Edit: kay, I just watched the video. wtf?
Irony, sarcasm, funny music, this thing sounds and looks like a Michael Moore production. What has concentration of the green house gases have to do with their effectiveness if there is no context to compare it too? What have cathedrals to do with the warmth period? Vine yards have been here forever? The show did not present one hard fact, it just threw one semifact in there after the, without any sources or references to check it up?
That aside, what is all that fear mongering about? This show looks like it was done by fascists countering arguments by communists (or vice versa), instead of an intelligent debate by pros.
You are actually basing your stances on shows like this?
So, let's get that right.
Climates over earth's history have sometimes warmed, sometimes cooled. Sometimes that change was faster, sometimes lower. Sometimes it was caused by Co2, sometimes by Methan, sometimes by changes in the earth rotation axis, sometimes by vulcanic activity, sometimes by meteors. Sometimes that caused massive ice ages, sometimes it caused massive warming periods. With other words, it is an utterly chatotic and unpredictable system. What the show got right was, for example, the little ice age and the warmth period preceeding that one.
That makes any "definities" pretty much impossible.

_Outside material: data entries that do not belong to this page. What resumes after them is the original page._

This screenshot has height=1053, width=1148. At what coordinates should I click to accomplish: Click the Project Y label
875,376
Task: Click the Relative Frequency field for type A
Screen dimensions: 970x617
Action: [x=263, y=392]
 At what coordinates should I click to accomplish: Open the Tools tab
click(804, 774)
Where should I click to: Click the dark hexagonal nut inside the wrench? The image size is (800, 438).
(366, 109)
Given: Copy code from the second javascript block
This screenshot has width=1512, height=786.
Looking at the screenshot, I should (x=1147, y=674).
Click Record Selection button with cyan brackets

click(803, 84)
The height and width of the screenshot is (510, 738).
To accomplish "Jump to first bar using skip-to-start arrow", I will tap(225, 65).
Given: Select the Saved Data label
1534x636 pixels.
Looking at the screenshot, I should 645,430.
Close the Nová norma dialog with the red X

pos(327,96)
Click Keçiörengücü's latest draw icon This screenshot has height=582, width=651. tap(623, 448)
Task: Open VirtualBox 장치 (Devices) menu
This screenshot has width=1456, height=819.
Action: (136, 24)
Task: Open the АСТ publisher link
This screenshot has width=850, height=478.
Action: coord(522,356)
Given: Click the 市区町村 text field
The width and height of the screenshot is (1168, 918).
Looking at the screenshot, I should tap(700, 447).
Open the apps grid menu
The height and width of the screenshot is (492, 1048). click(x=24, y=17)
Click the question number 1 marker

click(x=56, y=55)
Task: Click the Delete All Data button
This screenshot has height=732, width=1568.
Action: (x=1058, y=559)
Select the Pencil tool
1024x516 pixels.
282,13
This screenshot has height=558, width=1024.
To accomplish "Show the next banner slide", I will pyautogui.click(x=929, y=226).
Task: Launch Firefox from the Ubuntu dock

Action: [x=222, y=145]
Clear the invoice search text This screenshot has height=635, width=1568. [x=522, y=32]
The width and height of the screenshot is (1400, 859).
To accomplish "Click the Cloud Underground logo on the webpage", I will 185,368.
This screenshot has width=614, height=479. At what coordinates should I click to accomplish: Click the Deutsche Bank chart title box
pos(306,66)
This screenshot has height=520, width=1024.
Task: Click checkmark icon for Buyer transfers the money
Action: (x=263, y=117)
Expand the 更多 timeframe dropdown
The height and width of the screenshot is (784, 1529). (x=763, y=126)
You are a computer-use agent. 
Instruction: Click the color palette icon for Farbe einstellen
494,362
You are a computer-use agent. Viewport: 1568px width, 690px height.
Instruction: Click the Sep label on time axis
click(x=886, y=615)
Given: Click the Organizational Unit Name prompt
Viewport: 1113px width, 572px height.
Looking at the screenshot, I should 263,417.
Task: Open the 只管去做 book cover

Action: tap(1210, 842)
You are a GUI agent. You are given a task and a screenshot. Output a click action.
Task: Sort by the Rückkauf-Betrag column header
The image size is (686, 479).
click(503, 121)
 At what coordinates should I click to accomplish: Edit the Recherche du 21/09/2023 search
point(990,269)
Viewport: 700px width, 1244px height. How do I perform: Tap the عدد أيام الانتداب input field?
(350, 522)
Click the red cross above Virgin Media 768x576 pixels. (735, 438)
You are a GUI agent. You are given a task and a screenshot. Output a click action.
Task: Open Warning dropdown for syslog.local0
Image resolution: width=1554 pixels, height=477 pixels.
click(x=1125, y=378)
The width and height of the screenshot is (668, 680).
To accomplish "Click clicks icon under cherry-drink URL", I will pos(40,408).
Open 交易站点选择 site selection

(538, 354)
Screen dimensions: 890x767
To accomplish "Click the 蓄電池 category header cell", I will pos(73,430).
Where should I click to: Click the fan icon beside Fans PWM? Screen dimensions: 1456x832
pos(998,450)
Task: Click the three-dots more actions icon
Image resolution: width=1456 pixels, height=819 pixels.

Added to that, the problem is not nessecarily global warming, but "climate change". Some areas become hotter, some colder. While the arctic ice shield has been shrinking over the last couple decades (
), and countries bordering that region are trying to secure shipping rights through formerly impassable lanes (North Western Passage, for example) the antarctic ice shield has not changed much at all. That has to do with the oceanic current system, which transports different climates all over the globe. Best example for that is the gulf stream.
Nevertheless, we do have some facts that the climate actually is changing. The video about the arctic ice shield just one example.
Is that casued by humans or not? I actually do not know. Nobody really does.
What we do know, however, is that CO2 is a gas that has some influence on that. It may weaken a cool down effect or strenghen a warming effect.
So the question really is not, did we cause that or not, but rather, do we want to strenghen that development or not.
But let's take a step back first and look at what climate change actually means. Does it mean the end of the earth? Most certainly not. There have been much warmer periods in earth's history and live nevertheless flourished.
However, these effects
a) took a while to establish, sudden changes caused by meteors or vulcanic activity beeing the exceptions.
b) nevertheless and regulary caused a whole lot of species to go into extinction because they specialized on certain climates. You just have the check the end of the last Ice age and the changes in Flora and Fauna it caused.
How does this effect us, IF climate change actually occurs?
Well, it won't cause us dying off. Some areas will even profit from this development, especially the northern hemisphere. Other areas will suffer, especially areas that already are covered in deserts. China actually is aware of this effect, Beijing gets more and sand storms every year, that is one reason why they invest so heavily in renewable energy. For the western world this means not nessecarily direct environmental consequences.
BUT, climate change in human history has often triggered mass migrations. The danger here is that millions of people will try to move to areas more hospitable, which in return may cause tensions, unrest and connected to that, economic turbulences. The world balance as it is now could be seriously disturbed.
Also, what happens once tempreturs in certain areias, like Siberia, rise over a certain threshhold, may be the release of massive amounts of methan, now frozen barely under the steppes soil. Methan is a much more effective Gas then CO2 when it comes to climate change.
Bottomline thus is:
Climate change may or may not occur, but the amounts of CO2 we put into the atmosphere "DOES" have an effect. Maybe a small one, maybe a large one, that is up for speculation.
But the whole system is so unpredictable and inherently unstable that even small amounts "may" have larger consequences further down the road. Butterfly effect is the keyword here. It is this unpredicability that causes countries like Germany to think "kay, better invest and spend a bit more today, even if it is for naught (still has positive effects like energy independence, so it is a winner whatever way you look at it), then to just go on into the unkown with unpredictable risks involved.
Thing is, we simply do not know enough about long term climate effects to take that risk.